**PASSAGE SHOWN**
"""
Technical information
- Licensing authority: FCC
- Class: B1
- ERP: 15,000 watts
- HAAT: 42 metres (138 ft)

Links
- Public license information: Public file; LMS;
- Webcast: Listen Live
- Website: jazz901.org

= WGMC =

Jazz music public radio station in Greece–Rochester, New York

WGMC (90.1 FM) is a listener-supported station licensed to Greece, New York and serving Rochester, New York. It airs a Jazz radio format. On air, the station is identified as "Jazz 90.1" in reference to its FM frequency. WGMC specializes in all styles of jazz, but is also an important outlet for music and voices that do not make it onto commercial radio.

Owned by the Greece Central School District but operated independently, the WGMC studios are located in the Greece Olympia High School media center.

==Programming==
Alongside standard jazz, the station hosts a blues show on Sunday evenings, a soul jazz program (The Soul Jazz Spectrum) on Friday nights, a program of avant-garde jazz (Northstar Sounds) on Tuesday nights, and other specialty shows featuring subgenres of jazz. The station also airs NPR's Jazz Night in America.

On June 6, 2009, WGMC added its first call-in talk show, Sound Bytes, which had previously been broadcast on WHAM and WXXI and airs on Saturdays. Other than Sound Bytes, the station also airs ethnic programming during the day on the weekends including Saturday Polka! w/ Jimmy Sturr and The German Program.

When Rochester's other jazz station WJZR left the air on July 10, 2022 upon the owner's retirement, WGMC became the Rochester market's only full time jazz station. After the demise of WJZR, some shows formerly broadcast on that station such as JazzTrax with Art Good moved to WGMC.

The station currently produces Make Believe Ballroom, a program that originated in New York City on WNEW in 1935 and ran until 1992 when that station changed its format.

==Disc jockeys/online personalities==
WGMC's regular DJs and on-air personalities include:

- Derrick Lucas
- Mike Velazquez
- Phil Dodd
- Rob Linton (station manager)
- Lynda Wildman
- Dan Gross
- Otto Bruno
- Rick Petrie
- Jon Greenbaum
- Matt Shackelford
- Jake Longwell
- Scott Ferris
- Rankin Shaver
- Brian King
- Steve Pearl
- Nate Jones
- Alan Colletta
- Sally Poole
- Kyle Jameson
- Andy Heinze
- Tom Pethic
- Max Wheeler
- Cory Halloran
- Hal Johnson
- Dave Tomaselli
- Chuck Ingersoll
- Jeff Harris (Big Road Blues)

- The hosts of Sound Bytes: Nick Francesco, Dave Enright, and Steve Rea.
"""
**TASKS TO PERFORM**
1. In the WGMC passage, where are the station's studios located?
2. Transcribe the stretch of the WGMC passage from "When Rochester's other" through "Linton (station manager)".
The lines after this are separate material, apart from the WGMC passage.

**EXTRACTED INFORMATION**
"""
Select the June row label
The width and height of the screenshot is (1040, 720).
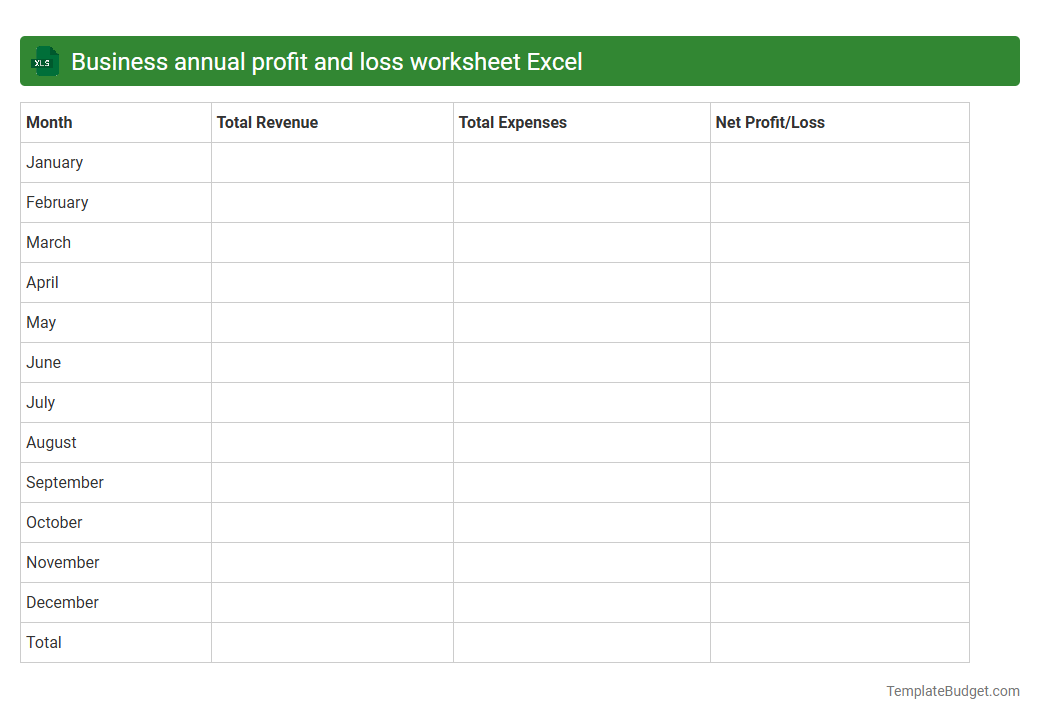pos(43,362)
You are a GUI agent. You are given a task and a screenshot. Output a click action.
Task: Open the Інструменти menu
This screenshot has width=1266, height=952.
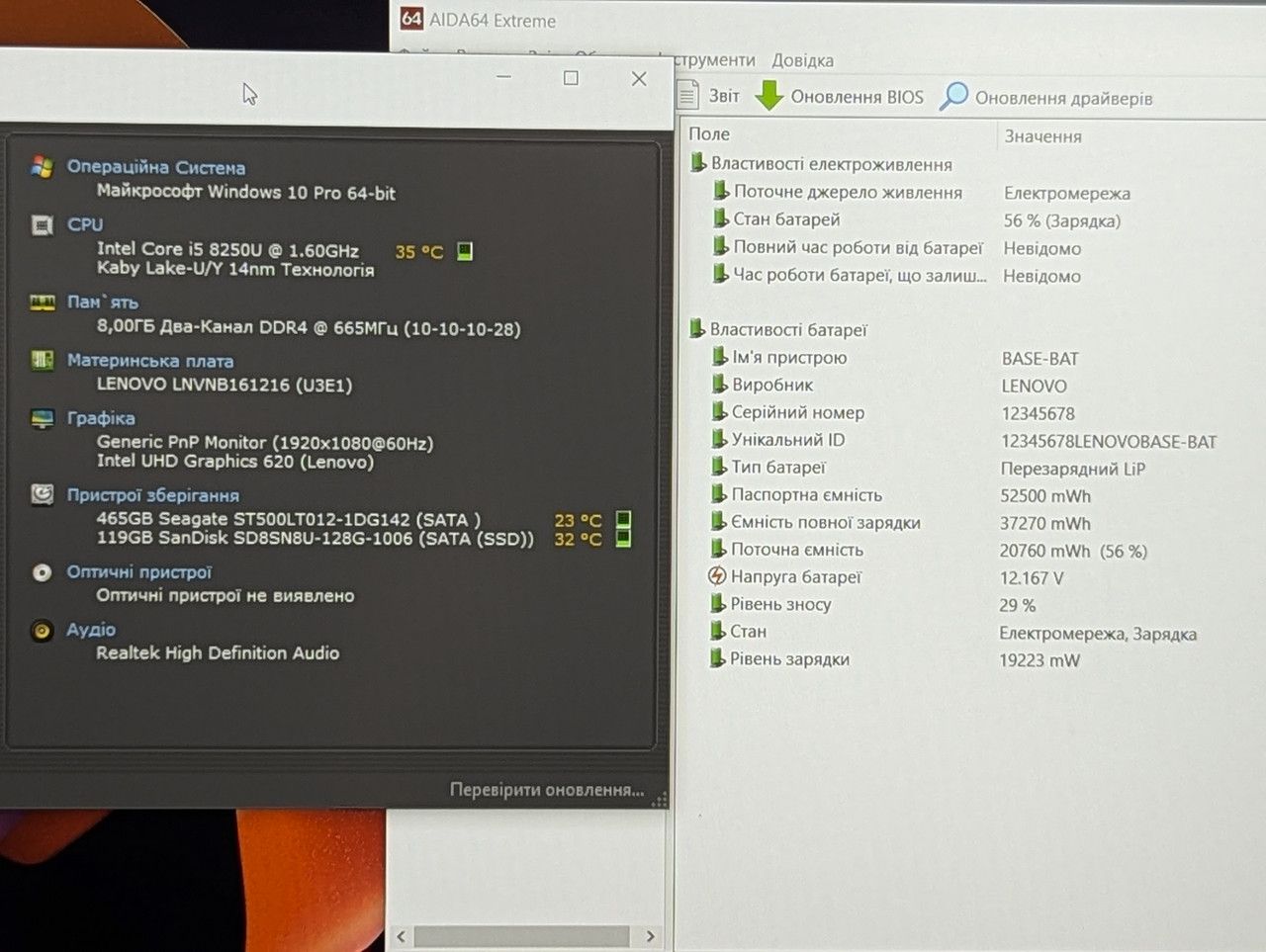pos(714,60)
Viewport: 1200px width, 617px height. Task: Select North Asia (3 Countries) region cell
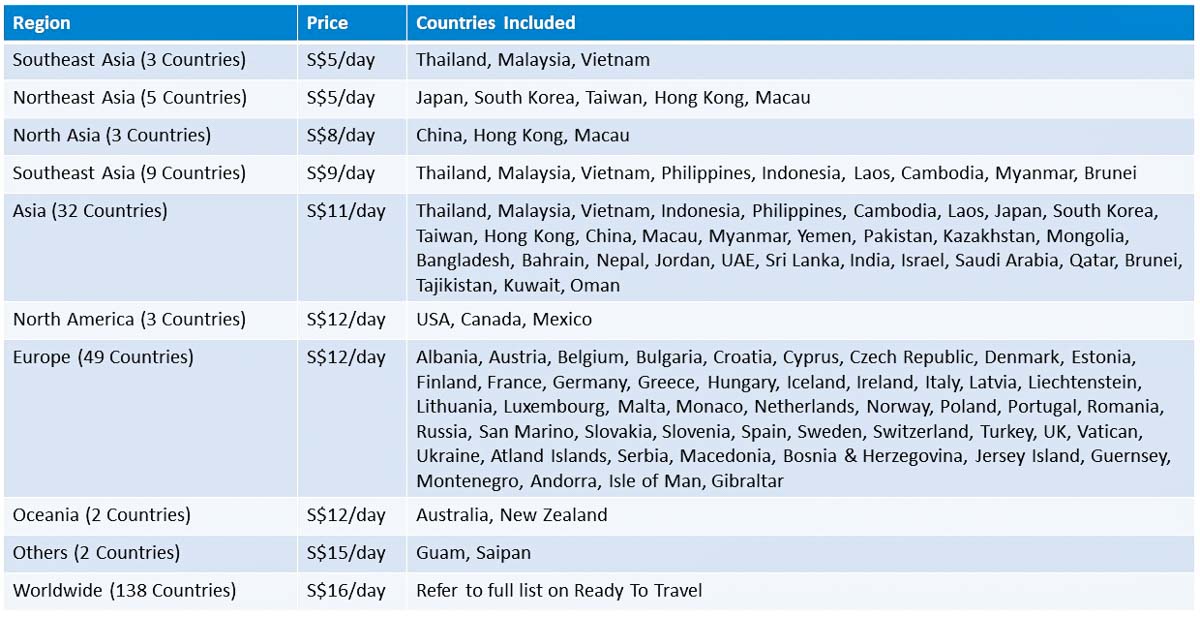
"""
**SOLUTIONS PER TASK**
1. In the Greece Olympia High School media center.

2.
When Rochester's other jazz station WJZR left the air on July 10, 2022 upon the owner's retirement, WGMC became the Rochester market's only full time jazz station. After the demise of WJZR, some shows formerly broadcast on that station such as JazzTrax with Art Good moved to WGMC.

The station currently produces Make Believe Ballroom, a program that originated in New York City on WNEW in 1935 and ran until 1992 when that station changed its format.

==Disc jockeys/online personalities==
WGMC's regular DJs and on-air personalities include:

- Derrick Lucas
- Mike Velazquez
- Phil Dodd
- Rob Linton (station manager)